Had he been found out? No, no, she was just making a harmless joke. She couldn't have known. Eric thanked her for the tea and left to wait out the rest of the evening. He hadn't remembered until that moment that he had indeed made an appointment last week to meet with Dr. Faulk, the manosurgeon for this very night. The other thing he remembered was that his goggles were still on.

Dr. Faulk had sent his secretary home early that night, and she predictably had not given him a single look as she left. At exactly the eighth hour with zero minutes and zero seconds on his swinging kitty-tail clock, Dr. Faulk rose to the sound of someone at the door. He accepted the visitor with a sweeping gesture, and Eric walked shakily into Dr. Faulk's office. They greeted as though they had been old friends, even though they were meeting face-to-face for the first time. Dr. Faulk followed Eric inside and sat down across the desk from him. They could get right down to business.

"Tell me, Eric. What is the matter with your hands?"

"They...they talk to me. They tell me to do things," Eric explained.

"Continue."

"They are evil."

Silence. Dr. Faulk mulled this thought over in his mind, his hands pressed against each other in a contemplative posture. "Evil. There are plenty of evils in the world. There is anarchy and hedonism, evils so terrible that humanity has sought to expel these instead with a ridiculing self-loathing."
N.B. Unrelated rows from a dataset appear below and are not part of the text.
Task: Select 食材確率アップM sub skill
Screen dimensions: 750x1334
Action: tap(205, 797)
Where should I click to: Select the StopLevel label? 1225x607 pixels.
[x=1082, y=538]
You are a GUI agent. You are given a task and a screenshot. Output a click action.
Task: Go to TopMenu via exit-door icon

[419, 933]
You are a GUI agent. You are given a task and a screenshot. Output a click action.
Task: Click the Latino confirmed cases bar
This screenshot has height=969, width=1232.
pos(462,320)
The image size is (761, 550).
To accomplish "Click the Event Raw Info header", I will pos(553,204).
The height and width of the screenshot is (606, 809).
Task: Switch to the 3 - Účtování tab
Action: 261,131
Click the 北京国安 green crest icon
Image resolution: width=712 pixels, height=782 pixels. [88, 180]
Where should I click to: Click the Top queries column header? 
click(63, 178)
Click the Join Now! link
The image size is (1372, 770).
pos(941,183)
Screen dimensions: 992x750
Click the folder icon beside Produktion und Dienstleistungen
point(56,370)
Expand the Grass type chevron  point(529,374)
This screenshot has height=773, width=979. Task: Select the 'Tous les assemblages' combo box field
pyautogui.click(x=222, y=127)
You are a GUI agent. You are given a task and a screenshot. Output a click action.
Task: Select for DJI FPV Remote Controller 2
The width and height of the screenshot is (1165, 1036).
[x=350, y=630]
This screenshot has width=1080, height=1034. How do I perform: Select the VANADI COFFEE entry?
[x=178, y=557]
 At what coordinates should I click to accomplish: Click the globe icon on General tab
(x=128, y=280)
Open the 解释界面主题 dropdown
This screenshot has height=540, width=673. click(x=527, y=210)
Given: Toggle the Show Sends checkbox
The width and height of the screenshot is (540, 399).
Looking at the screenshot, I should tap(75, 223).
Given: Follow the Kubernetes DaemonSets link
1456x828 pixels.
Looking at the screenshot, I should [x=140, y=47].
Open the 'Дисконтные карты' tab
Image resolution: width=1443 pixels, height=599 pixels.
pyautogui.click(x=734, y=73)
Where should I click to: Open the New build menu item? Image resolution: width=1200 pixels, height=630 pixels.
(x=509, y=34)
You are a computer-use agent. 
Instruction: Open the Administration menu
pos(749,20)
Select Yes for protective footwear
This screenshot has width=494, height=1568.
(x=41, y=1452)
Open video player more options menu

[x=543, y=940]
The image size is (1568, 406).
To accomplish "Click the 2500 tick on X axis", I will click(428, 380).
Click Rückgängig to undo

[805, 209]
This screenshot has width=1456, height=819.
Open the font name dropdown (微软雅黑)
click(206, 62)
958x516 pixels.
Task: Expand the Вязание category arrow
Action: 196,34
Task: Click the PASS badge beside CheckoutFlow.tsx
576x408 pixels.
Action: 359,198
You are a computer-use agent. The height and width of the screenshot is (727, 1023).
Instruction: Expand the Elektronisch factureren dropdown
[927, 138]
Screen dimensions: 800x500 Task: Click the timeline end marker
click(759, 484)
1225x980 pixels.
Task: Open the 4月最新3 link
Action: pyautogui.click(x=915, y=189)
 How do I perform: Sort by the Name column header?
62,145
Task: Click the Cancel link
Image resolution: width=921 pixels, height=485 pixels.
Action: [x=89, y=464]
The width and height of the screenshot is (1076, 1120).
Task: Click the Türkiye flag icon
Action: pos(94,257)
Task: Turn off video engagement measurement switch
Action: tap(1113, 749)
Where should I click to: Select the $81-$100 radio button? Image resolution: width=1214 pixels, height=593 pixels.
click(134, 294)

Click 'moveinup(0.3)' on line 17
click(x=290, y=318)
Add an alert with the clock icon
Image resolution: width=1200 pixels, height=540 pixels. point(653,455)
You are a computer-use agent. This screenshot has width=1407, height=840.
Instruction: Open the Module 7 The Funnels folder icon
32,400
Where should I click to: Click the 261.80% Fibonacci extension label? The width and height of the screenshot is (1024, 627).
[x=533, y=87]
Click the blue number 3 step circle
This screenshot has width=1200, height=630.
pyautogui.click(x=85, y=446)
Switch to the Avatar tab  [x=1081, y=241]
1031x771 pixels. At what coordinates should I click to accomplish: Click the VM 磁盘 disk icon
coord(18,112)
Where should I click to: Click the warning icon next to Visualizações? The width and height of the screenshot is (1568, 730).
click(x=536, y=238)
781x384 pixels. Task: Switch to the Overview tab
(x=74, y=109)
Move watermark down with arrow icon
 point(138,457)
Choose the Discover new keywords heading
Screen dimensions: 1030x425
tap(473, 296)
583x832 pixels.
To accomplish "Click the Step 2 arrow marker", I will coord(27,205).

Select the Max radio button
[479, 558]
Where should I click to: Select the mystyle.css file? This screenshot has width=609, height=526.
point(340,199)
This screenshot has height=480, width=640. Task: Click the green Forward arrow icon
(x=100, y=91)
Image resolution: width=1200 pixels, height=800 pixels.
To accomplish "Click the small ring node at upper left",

Eric sat, staring at his shaking hands.

"However, evil is born from goodness. Do you understand, Eric?"

Eric shook his head.

"Without the opposite of evil, evil cannot be defined. Definition cannot be obtained with a counterintuitive understanding. This is the glitch of the human mind that haunts us all. We cloud such things with mere confusion and disorderly chaos."

"Oh, of course, I get that. But it seems like a kind of digression."

"I am ambidextrous too, Eric." Dr. Faulk leaned forward and touched Eric's hands, which were a bit larger than Faulk's, and rounder, as well as looking bumpier. Dr. Faulk's own hands were sleek, the joints angled to perfection when he pointed, and his skin smooth as the fur of an animal, rather than oily or covered in sweat. "Let me make things clear to you."

"I'd like nothing more." Eric stared at Dr. Faulk's hands.

"I'd like to help you." There was a brief pause.

"This evil that humanity has created, the single evil of self-loathing and ridicule, destroys something precious," Dr. Faulk explained. "This evil encompasses all governing institutions of our society. It destroys our concept of self, which is a purely evil act. I could go into it, but the confusion of varying institutions which lie to you with promises of being able to save you only detracts from the simplicity of which I wish to offer you. My words may be no different than something an evil person might say, but the act which is to come, whether it is evil or not, is completely different."

Eric stared at Dr. Faulk. He began to realize his own confusion.

"I'm not selling you an answer like society would, Eric. I wish to save both of our selves." Dr. Faulk took Eric's hands into his own.